__Tarea asignada__. Filtra el material y copia cada línea que contenga la palabra "Select".

···

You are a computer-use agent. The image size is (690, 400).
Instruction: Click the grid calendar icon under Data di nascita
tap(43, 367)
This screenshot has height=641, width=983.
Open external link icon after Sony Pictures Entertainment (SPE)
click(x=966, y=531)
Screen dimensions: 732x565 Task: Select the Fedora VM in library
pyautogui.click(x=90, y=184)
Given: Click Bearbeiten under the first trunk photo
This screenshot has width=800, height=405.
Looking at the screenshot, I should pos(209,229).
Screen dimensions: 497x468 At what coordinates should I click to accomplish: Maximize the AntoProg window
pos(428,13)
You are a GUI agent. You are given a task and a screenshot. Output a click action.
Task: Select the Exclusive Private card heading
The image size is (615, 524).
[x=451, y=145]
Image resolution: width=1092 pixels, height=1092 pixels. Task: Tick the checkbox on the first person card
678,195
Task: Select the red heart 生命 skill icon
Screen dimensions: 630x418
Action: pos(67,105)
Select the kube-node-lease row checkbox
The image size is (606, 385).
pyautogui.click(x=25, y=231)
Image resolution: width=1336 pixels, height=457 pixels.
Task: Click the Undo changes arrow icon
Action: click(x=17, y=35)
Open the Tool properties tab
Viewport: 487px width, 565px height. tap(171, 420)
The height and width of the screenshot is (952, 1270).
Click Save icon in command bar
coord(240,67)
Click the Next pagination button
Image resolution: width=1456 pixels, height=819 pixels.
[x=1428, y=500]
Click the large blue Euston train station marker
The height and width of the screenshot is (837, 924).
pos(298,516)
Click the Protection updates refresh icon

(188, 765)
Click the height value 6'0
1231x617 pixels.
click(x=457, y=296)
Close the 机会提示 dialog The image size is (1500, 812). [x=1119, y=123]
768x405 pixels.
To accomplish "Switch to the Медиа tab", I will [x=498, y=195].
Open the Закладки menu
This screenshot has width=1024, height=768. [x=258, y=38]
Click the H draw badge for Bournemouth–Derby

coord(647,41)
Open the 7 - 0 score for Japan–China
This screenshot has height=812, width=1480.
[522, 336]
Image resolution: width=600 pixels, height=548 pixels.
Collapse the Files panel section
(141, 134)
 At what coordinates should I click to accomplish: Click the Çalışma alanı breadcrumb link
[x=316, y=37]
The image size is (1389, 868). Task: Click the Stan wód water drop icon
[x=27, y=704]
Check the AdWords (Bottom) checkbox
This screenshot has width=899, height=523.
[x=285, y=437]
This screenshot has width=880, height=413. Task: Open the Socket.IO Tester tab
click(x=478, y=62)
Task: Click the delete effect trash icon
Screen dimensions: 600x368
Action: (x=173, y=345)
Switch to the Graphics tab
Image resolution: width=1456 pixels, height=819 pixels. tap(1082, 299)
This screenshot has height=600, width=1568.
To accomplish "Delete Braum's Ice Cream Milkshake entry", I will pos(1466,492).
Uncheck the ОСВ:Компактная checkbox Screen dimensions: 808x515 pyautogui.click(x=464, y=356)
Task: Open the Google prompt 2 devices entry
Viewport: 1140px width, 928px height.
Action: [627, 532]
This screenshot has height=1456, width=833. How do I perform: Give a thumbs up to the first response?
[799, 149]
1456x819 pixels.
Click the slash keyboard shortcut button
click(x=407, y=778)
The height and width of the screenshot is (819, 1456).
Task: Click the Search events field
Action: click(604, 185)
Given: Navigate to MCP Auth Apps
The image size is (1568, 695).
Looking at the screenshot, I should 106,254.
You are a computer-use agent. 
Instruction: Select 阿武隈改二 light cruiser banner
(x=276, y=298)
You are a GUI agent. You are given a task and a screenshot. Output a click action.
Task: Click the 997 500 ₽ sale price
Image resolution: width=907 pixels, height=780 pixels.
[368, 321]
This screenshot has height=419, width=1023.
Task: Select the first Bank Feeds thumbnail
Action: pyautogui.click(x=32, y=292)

···

__Respuesta del ejercicio__.
Screen dimensions: 732x565 Task: Select the Fedora VM in library
Task: Select the Exclusive Private card heading
Task: Select the red heart 生命 skill icon
Select the kube-node-lease row checkbox
Instruction: Select 阿武隈改二 light cruiser banner
Task: Select the first Bank Feeds thumbnail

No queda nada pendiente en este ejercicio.